L'anticlérical n'est qu'un clérical retourné, comme cela se voit, même historiquement, par ce fait que les contrées de France qui contiennent le plus d'anticléricaux effrénés sont celles qui contenaient, il n'y a pas un siècle, le plus de cléricaux enfiévrés; mais c'est un clérical d'autant plus violent et d'autant plus dangereux, ce me semble, qu'il ne compte pas, ou qu'il compte assez peu sur l'association privée, et qu'il ne compte que sur l'État, et que, par conséquent, il a tout intérêt à ce que l'État soit passionnément despotique pour qu'il le soit au service des passions antireligieuses.
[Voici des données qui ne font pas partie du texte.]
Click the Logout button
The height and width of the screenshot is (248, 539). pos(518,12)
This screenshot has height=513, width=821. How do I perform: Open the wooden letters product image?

Il est possible qu'un catholique soit libéral. Il place ou peut placer sa volonté de puissance ailleurs que dans l'État: «Je serai fort par corporation, par mon association, par mon Église.» Il est possible à un homme qui n'est ni clérical ni anticlérical d'être libéral: on peut être autoritaire tout en n'étant ni clérical ni anticlérical, mais au moins on a une raison de moins pour l'être.

Il est impossible à un anticlérical d'être libéral et il verse toujours dans le despotisme, si tant est qu'il n'y soit pas toujours.

Entre catholiques et anticatholiques la lutte continuera donc très longtemps, puisque toutes les erreurs que l'on peut signaler aux anticatholiques dans leurs doctrines sont les principes mêmes de leurs doctrines et les sources profondes et secrètes qui les alimentent. Entre les catholiques—soutenus par les libéraux tant que les catholiques seront mis hors du droit—et les anticatholiques soutenus par tout ce qui, en ce pays, a des tendances vers le despotisme démocratique sous une forme ou sous une autre, la bataille, commencée depuis si longtemps, n'est pas près ni de finir, ni de se relâcher, ni de s'interrompre.